If it's a variant of PG_UNICODE_FAST, then it ought to be called PG_UNICODE_FAST_CI or similar. Otherwise, one would expect it to be a variant of PG_UNICODE (if that existed, but there is also UNICODE).
But that name is also dubious since you later write that it's not actually fast.
Non-deterministic collations cannot be used by SIMILAR TO, and may cause problems for ILIKE and regexes. The reason is that pattern matching often depends on the character-by-character semantics, but ICU collations aren't constrained enough for these semantics to work.

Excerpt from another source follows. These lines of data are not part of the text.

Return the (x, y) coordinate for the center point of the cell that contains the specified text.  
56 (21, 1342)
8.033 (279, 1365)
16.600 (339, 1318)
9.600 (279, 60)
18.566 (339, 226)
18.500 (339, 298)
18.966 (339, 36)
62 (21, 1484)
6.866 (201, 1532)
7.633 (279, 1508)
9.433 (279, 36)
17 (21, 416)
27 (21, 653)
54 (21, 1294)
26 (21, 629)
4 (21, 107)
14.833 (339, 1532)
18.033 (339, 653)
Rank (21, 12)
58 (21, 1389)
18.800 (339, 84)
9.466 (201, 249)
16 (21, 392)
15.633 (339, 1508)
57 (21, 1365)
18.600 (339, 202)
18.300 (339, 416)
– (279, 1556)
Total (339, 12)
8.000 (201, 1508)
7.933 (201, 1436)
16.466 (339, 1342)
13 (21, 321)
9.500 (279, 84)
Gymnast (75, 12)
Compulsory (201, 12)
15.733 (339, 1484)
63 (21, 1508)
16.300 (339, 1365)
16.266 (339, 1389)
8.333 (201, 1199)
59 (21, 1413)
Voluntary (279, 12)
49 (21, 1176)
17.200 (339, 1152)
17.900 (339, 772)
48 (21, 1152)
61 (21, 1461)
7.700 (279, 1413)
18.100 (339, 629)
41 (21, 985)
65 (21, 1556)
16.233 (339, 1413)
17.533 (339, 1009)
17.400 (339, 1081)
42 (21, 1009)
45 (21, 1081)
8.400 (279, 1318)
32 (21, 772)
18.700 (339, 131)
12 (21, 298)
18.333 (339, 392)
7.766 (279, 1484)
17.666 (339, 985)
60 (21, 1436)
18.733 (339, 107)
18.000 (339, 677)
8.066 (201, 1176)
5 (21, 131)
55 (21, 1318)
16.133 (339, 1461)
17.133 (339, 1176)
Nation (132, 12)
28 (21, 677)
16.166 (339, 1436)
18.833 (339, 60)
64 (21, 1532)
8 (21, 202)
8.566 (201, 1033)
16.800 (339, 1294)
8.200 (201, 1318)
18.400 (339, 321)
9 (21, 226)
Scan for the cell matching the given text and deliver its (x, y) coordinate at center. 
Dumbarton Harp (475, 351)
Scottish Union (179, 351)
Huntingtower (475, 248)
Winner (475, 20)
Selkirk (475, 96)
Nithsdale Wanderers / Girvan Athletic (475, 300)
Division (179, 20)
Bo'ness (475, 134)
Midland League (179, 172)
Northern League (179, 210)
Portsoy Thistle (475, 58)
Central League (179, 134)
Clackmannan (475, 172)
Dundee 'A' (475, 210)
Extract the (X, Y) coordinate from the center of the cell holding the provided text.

This reasoning is a bit narrow. SIMILAR TO is kind of deprecated, and ILIKE is kind of stupid, and regexes have their own way to control case-sensitivity.
Nevertheless, I think there would be some value to provide CI (and maybe accent-insensitive?) collations that operate separately from the "nondeterministic" mechanism. But then I would like to see a comprehensive approach that covers a variety of providers and locales. For example, I would expect there to be something like a "sv_SE_CI" locale, either available by default or easily created.